Tra una settimana, qualsiasi sarà il risultato elettorale, tornerà in carica l’attuale governo. Non per le anomalie del sistema politico italiano però. Nell’ambito dell’Unione europea, attualmente, sono 17 i governi di “grande coalizione”, che godono cioè dell’appoggio più o meno formalizzato, più o meno mascherato, di “centrosinistra” e “centrodestra” (rigorosamente virgolettati: non esiste alcun centrosinistra o centrodestra, quanto un monocolore euro-liberista dai tratti sempre più marcatamente orwelliani). Alcuni sono espliciti, come in Germania. Altri hanno escogitato formule originali, come il partito-coalizione En Marche di Emmanuel Macron in Francia. Da noi prevale il bizantinismo, che ha portato prima “centrodestra” e “centrosinistra” ad accordarsi formalmente (governo Letta, patto del Nazareno), poi a litigare mediaticamente (lo sfaldamento del Pdl), successivamente a scindersi elettoralmente (il ritorno di Forza Italia e la nascita del “Nuovo centrodestra” di Alfano, nonché Mdp), pur di non modificare la sostanza del compromesso costruito nel 2013. Riposizionamenti elettorali che mascherano l’intento comune: dal 5 marzo si lavorerà alla formazione di un nuovo – ennesimo – governo trasversale. Poco credibili, in questo senso, i propositi del ritorno al voto.
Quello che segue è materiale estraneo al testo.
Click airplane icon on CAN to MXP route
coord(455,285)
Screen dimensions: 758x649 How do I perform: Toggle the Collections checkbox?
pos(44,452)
Con questa legge elettorale l’eventuale ripetizione del voto tra sei mesi non farà che replicare l’attuale tripartizione politica, con ulteriore dispersione di legittimità dato il prosciugamento costante degli indefessi elettoralisti. Già adesso si preannuncia la partecipazione elettorale più bassa di sempre. Quale la percentuale tra sei mesi? Insomma, la grande coalizione, che tutti dicono di aborrire, prenderà forma ad aprile, e l’escamotage politico sarà la necessaria riforma proprio della legge elettorale. La stessa votata pochi mesi fa, nonché l’unica che permette il vero obiettivo del duopolio liberista: impedire la possibilità di un governo Cinque stelle. I principali dirigenti di “centrosinistra” e “centrodestra” sono infatti opportunisti, ma non stupidi. Conoscevano perfettamente lo scenario definito dal Rosatellum, e se lo hanno votato con entusiasta convinzione è perché conoscevano, e conoscono, anche il probabilissimo risultato elettorale di domenica: il M5S si confermerà il primo partito. Qualsiasi altra legge che, distorcendo la volontà elettorale, concedesse l’agognata “governabilità” al partito che prende un voto in più dell’avversario, determinerebbe la costruzione di un governo pentastellato. Quale che sia la nostra (pessima) opinione sul M5S, è dal punto di vista delle classi (politiche) dominanti che dovremmo ragionare, e un governo 5 Stelle manderebbe all’opposizione uno schieramento dirigente liberista abituato a governare, non importa se dal governo o dall’opposizione. E’ dunque una lotta per la sopravvivenza quella che stanno ingaggiando i ceti dirigenti liberisti. Impossibile concedere un’altra Roma all’ammucchiata Cinque Stelle. Già l’amministrazione Raggi, mandando in soffitta i sogni olimpici dei palazzinari romani, ha provocato più di qualche coccolone dalle parti del Colosseo. Perché rischiare un’altra volta?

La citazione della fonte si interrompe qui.